Additional material from More Than an Island by Sally Gibson (Toronto: Irwin, 1984), Unbuilt Toronto by Mark Osbaldeston (Toronto: Dundurn, 2008), the July 6, 1937; August 19, 1938; September 9, 1939; December 31, 1963; and May 29, 1974 editions of the Globe and Mail, and the July 10, 1937 edition of the Toronto Star.


  • Guest

    Why is there a horse falling into the lake in the first picture?

    • Kate Roberts

      Well from the sign in the picture, it looks like the horse was an attraction of the island back in the day – “Diving Horse”

  • BertArcher

    I can understand not taking the time to read all the difficult words that accompany a picture before charging into the comments section, but not even looking at the picture itself, which includes a sign that says “diving horse”? That’s a level of laziness and carelessness that makes me worried about the state of your probable bedsores.

  • Mark

    Couldn’t read the article. Got stuck staring at the Diving Horse. o_0

  • Wendy F

    BertArcher — such witty sarcasm and sniping to lead off the comments!
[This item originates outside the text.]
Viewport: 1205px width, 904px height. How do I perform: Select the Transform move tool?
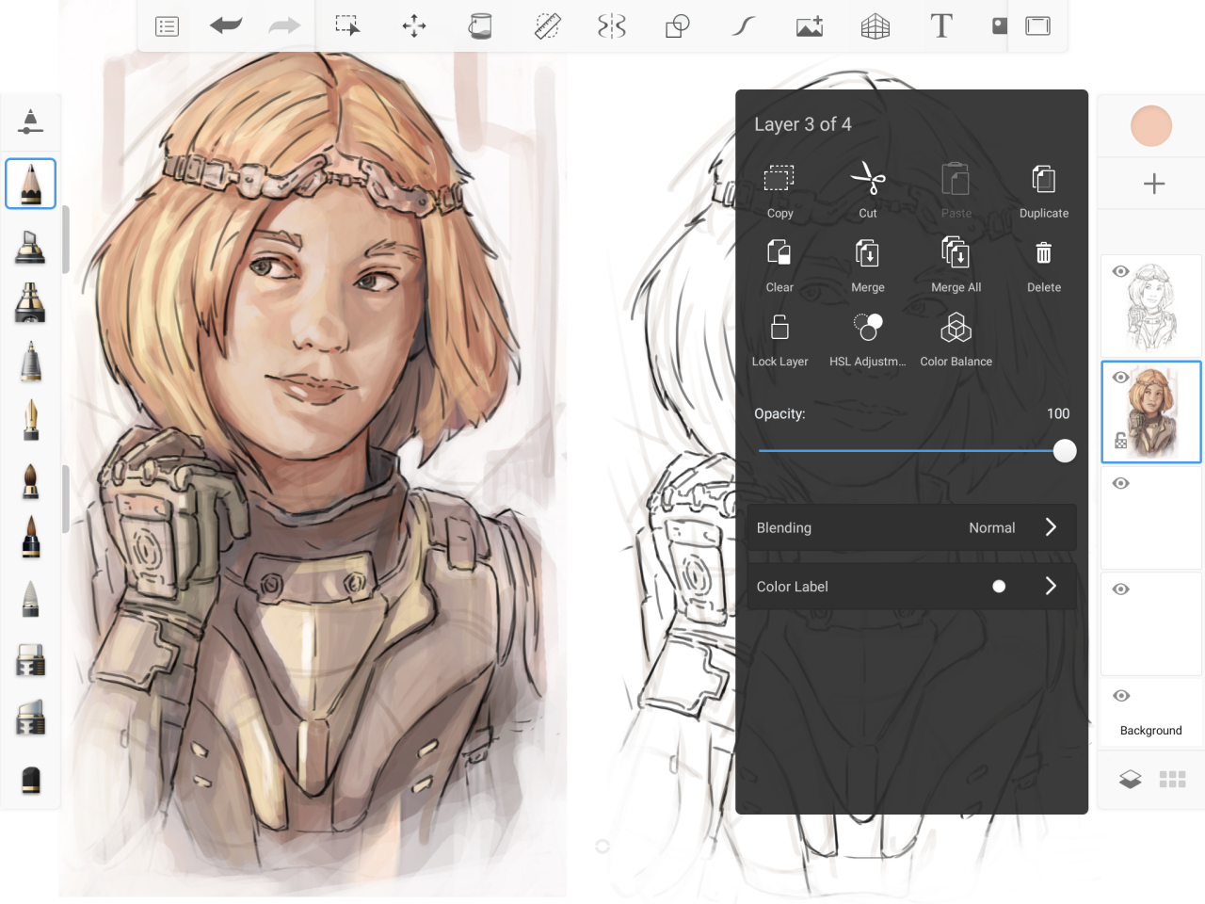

I believe that Guest’s comment was tongue-in-cheek as in “WHY is there a horse falling into the lake?” As in please explain the point of horse diving. Judging from the handful of onlookers, the idea was a FAIL.

    • dsmithhfx

      Didn’t they use horses to fetch pearls from the bottom of the lake?

      • Wendy F

        If that’s true, and I really think you’re trying to pull my leg, I hope the horses at least got to wear the pearls after all that effort!

  • Greg

    My grandparent’s island summer home was moved from Hanlan’s Point, to the break wall at Center Island, due to the construction of the airport. I spent my first year there, the summer of 1956, the house was demolished not long after. The stories my father and aunts and uncles told of growing up on the island painted many priceless vignettes of a unique wonderful life on the edge of a grey, staid Toronto.

    We would picnic and held several family reunions at Hanlan’s when I was young. It was difficult for my father and his brothers to go back to the island of the 1960′s. Their memories were strong, the change so great.

    My father’s memorial service was held at St. Andrew’s on the Lake, which was moved to Centre Island. At the back of the church is a plaque honouring islanders of the congregation who served in WW2. The four brothers, all honoured, enlisted in the RCAF. How ironic.

    A lovely lady who dated my father when they were in their teens, and apparently on occasion dated his twin brother (or was it the other way around?)… attended. She had many wonderful memories and stories to recount, and still lived on Wards.

    We spread some of his ashes were the house once stood, looking east down Long Pond, where they spent their summers rowing and boating. My father’s twin brother will return for his memorial at the island this spring.

    My 2 children were fortunate to attend the island public school, catching the ferry each morning after a drive or subway ride to the dock. We often talk about or go back and recount their memories now.

    As a lakeside city the island is Toronto’s great central asset, a resource to be cherished and it’s restive qualities preserved. As the central city population dramatically increases the island park system will continue to grow in importance.

    Are we mature enough as a city to set it aside and preserve it for future generations to enjoy, to create their own unique experiences, their own history and stories, in our unique green space on the edge of downtown.

    New York City had the foresight 150 years ago to create Central Park. Do we in Toronto, have the foresight today?